Tres jotas en la Ciudad Jaguar

(foto de la ciudad maya “ek balam” de Javier Hinojosa)

éek’ báalam significa ‘jaguar negro’

Tres hombres miran Ek’Balam, la ciudad con nombre de jaguar. El primero se pregunta qué palabra se oculta tras ese animal. Imagina que a través de las manchas de la piel de generaciones de jaguares está escrito nada menos que el Nombre de Dios. Y con eso escribe un cuento.

El segundo hombre reflexiona que así como la noche es el revés del día y el día el envés de la noche, el sueño es la inversión de la vigilia y el futuro, la mitad del pasado. Y con eso escribe un cuento.

El tercero no ve sólo la ciudad sino la gente que vivió en ella hace más de mil años. Y con eso escribe una historia larga y áspera donde los vivos no saben que están muertos.

Son Jorge, Julio y Juan, tres jotas contemplando la ciudad jaguar.

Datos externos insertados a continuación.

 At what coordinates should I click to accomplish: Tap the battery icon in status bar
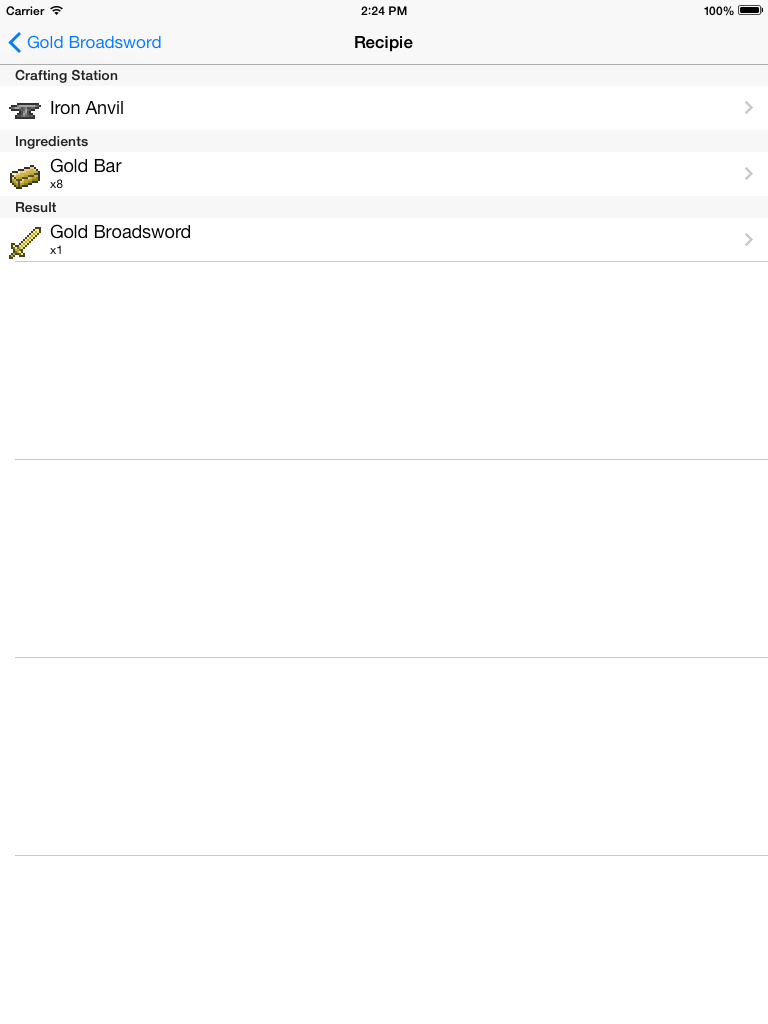[750, 10]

Ninguno sabe que los estamos mirando.

El pie que emerge en la penumbra

(“Dormitorios” de Lucy Duarte)

Los pies tapados forman un pico al final de la cama. Son de un señor; supongo que está durmiendo, a no ser que esté muerto. Trato de no salir del rincón, aunque la poca luz que atraviesa las cortinas y hace amarillear la penumbra no me deja ver mucho. No sé qué hago acá, en este lugarcito, agobiada por el calor espeso que hay en la siesta. De pronto los pies se mueven y el pico se desarma y la manta se corre. Aparece un dedo gordito, con la uña un poco larga y se asoma al borde de la cama. Está a punto de caer por el precipicio pero el señor respira hondo y lanza un bufido, como si se desinflara de tristeza, y eso frena todo. No es alguien muy gordo, al menos no es todo lo que una esperaría ver en una situación como esta –que no sé muy bien cuál es.

–¡No jodas a la abuela! –susurra en un grito mi madre y me hace saltar del susto.

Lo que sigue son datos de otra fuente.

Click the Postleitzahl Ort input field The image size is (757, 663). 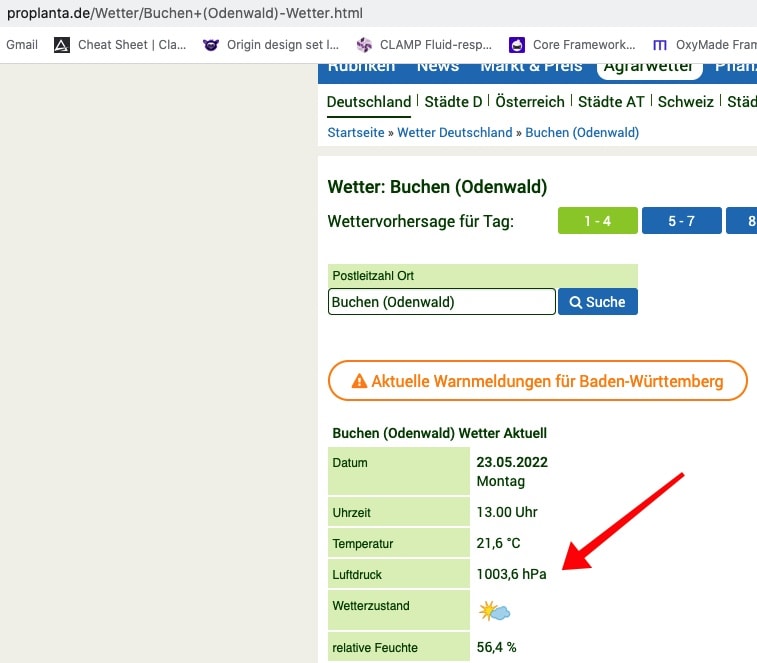click(x=441, y=302)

Intenta tirarme de las orejas pero me agacho, la esquivo y salgo corriendo. Soy muy rápida. Abro la puerta cancel y salgo. Afuera el sol está más agobiante que nunca. Espero.

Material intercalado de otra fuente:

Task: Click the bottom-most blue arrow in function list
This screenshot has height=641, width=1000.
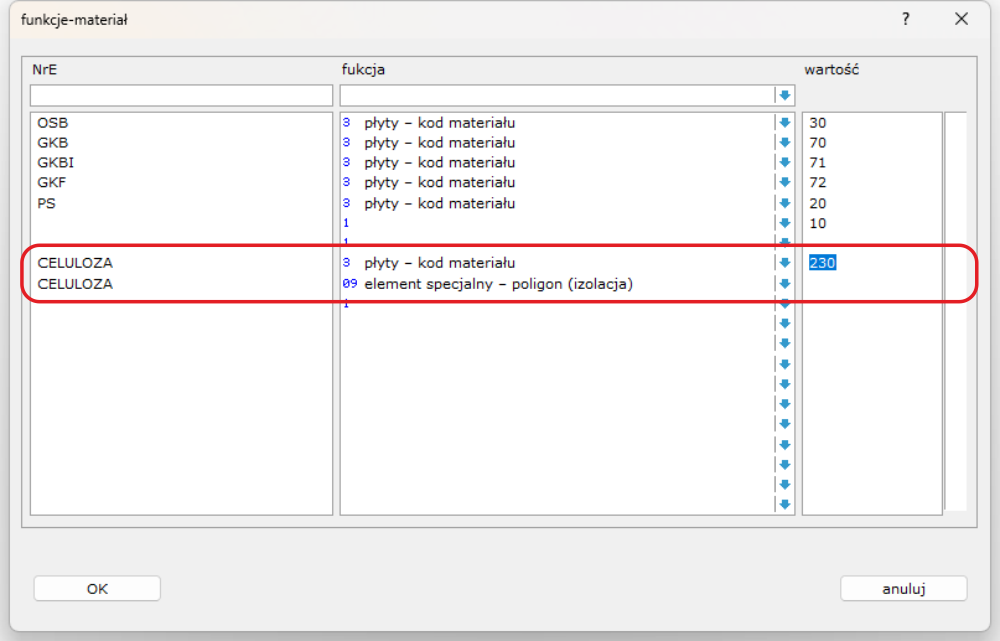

Al rato sale mamá con la bolsa de los mandados, cierra la puerta con llave y aprovecha que estoy distraída para agarrarme del brazo. Me arrastra sin decir nada, sé que está furiosa y yo no me quejo. Quiere que la acompañe al almacén. En el camino repite lo mismo de siempre:

–Qué chiquilina, siempre inventando cualquier cosa.

A campo abierto

(“Caminata” de Lacy Duarte)

En el pasto mojado de la madrugada la madre arrastra a los niños que, a cada lado y sin entender nada, se resisten a caminar tan rápido. Cada tanto la madre –la frente empapada, la mandíbula dura, el pelo pegado a las sienes y los brazos tensos y fuertes, repite:

–Caminen, carajo, caminen.

La niña aguanta todo lo que puede hasta que empieza a llorar débilmente. No es que le apriete demasiado la mano, no; se trata de un dolor interior, provocado por un solo pensamiento, “mamá está loca”. Ese desasosiego la invade como una ráfaga y le acorrala el cuerpo a cada tirón. Y todas las veces confirma lo mismo: “está loca”.

Agobiado por la responsabilidad de ser dos años mayor, el hermano trata de entender.

–¿Quiénes son, mamá? – pregunta y gira la cabeza sin ver a nadie.

Por toda respuesta la madre pisa más fuerte, hunde los zapatos en la gramilla mojada y bajo el arco anaranjado del cielo da un tirón más fuerte a las manitos que aprieta mientras vuelve a decir entre dientes:

 –Caminen, carajo, caminen por el amor de Dios.